Quand m'apprendrez-vous à protéger mes pensées ? me mets-je à lui adresser dans mon esprit, pour voir.

Cette nuit, si vous le voulez. Sandra vous conduira.

Sandra ? L'habilleuse ?

Mon étonnement ne suscite pas d'explication de sa part, et je décide de creuser tout ça plus tard avec Sandra. Ce sera de toute façon plus confortable pour communiquer.

Pour l'heure, je commence à me sentir mal à l'aise à flotter près du plafond, et je suis pleine d'une énergie que j'ai bien envie de mettre à profit.

J'ai dû quitter la leçon de ce matin, et je ne dois pas me singulariser de mes camarades davantage en manquant celle de l'après-midi.

— Pouvez-vous me faire redescendre ? dis-je sèchement.

Le mage hoche la tête, et ma bulle amorce sa descente. En approchant du sol, je sens mon corps se redresser doucement en posture verticale, et le voile magique qui m'enveloppe se dissipe tandis que mes pieds reprennent contact avec la pierre.

Je suis aussitôt entourée de Mamina qui me serre dans ses bras, de Gone qui s'agrippe à ma main, et de Meth qui me tapote le dos en me murmurant des paroles apaisantes. Je me laisse un peu aller, le temps de retrouver pleinement mon équilibre après ce séjour en apesanteur.

— Merci, Messire, déclare soudain ma nourrice en se tournant vers le mage. Vous avez redonné des couleurs à cette petite.

Il se fend d'une révérence.

— Appelez-moi Pissenlit.

Mage Pissenlit ? Vous êtes sérieux ?

Je me retiens de ricaner, mais ne peux m'empêcher de penser au ridicule de la chose, ce qui lui fait froncer les sourcils.

Le pissenlit n'a peut-être pas l'heur de vous sembler bien noble, damoiselle, mais pensez que les prés s'en retrouvent sans cesse envahis, car, malgré son allure modeste, cette fleur est infatigable, et c'est sous ses traits les plus fragiles, boule d'akènes en sursis sous le vent, qu'elle ne répand que mieux ses triomphales conquêtes ! C'est pour ma ténacité que mon maître Panos m'a honoré de ce nom, et je suis fier de le porter.

Je sens à sa tirade que ce n'est pas la première fois qu'il doit faire face à ce type de moqueries, et je culpabilise un peu d'avoir cédé à cette facilité.

Désolée d'avoir été blessante, dis-je, sincère.

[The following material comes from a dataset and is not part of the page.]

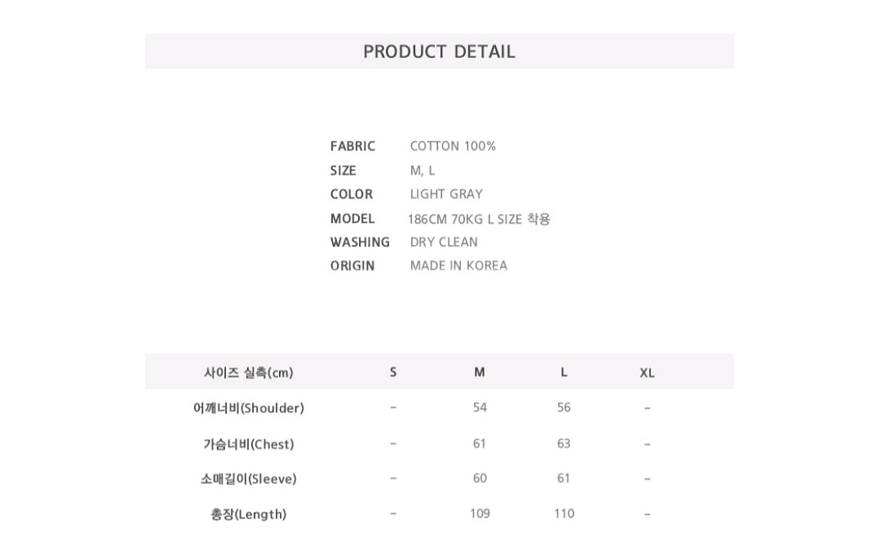
Task: Click the SIZE label in product info
Action: (x=343, y=171)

Vous m'avez prise par surprise, et j'ai été déconcentrée. Je n'ai pas encore l'habitude de ces rites.

Il sourit en voyant où je veux en venir,

— Bien, conclut Mamina. Nous allons vous laisser, Messire Pissenlit. Nous vous remercions encore pour votre générosité, mais j'imagine qu'un magicien tel que vous doit être très occupé, et nous allons vous laisser travailler.

— Je vous en prie, Mesdames, répond-il galamment. Mais nous autres, mages naturocrates, nous préférons qu'on nous nomme des gaïaks plutôt que des magiciens. Magicien est un titre un peu galvaudé, vous comprenez ?

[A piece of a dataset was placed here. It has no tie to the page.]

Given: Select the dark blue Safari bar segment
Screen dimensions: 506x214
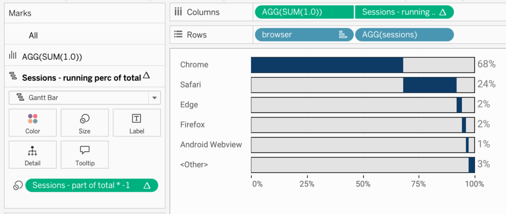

Nous acquiesçons et quittons ses appartements, nous retrouvant aussitôt dans le Grand Salon du gynécée, complètement désert, rangé et nettoyé.

Nulle trace du banquet.

Nulle trace de la traînée de sang.

Nulle trace de quoi que ce soit, en fait.

Comme si rien n'avait existé.

— Allons, Olympe ! me presse ma nourrice. Dépêche-toi de rejoindre Maîtresse Témis. Toutes les autres y sont déjà !

Elle m'indique la porte de la Salle des Pouvoirs de la Lune et se dirige vers notre suite, imitée de Meth.

Gone, restée en retrait, me murmure la tête baissée :

— Vous êtes toujours d'accord pour cette nuit ? Vous voulez toujours que n...

— Oui ! je la coupe en vérifiant autour de nous que personne ne peut nous entendre. Pas un mot !

Elle m'adresse un sourire radieux, et je la quitte pour reprendre ma leçon d'humiliation. Pardon : d'humilité.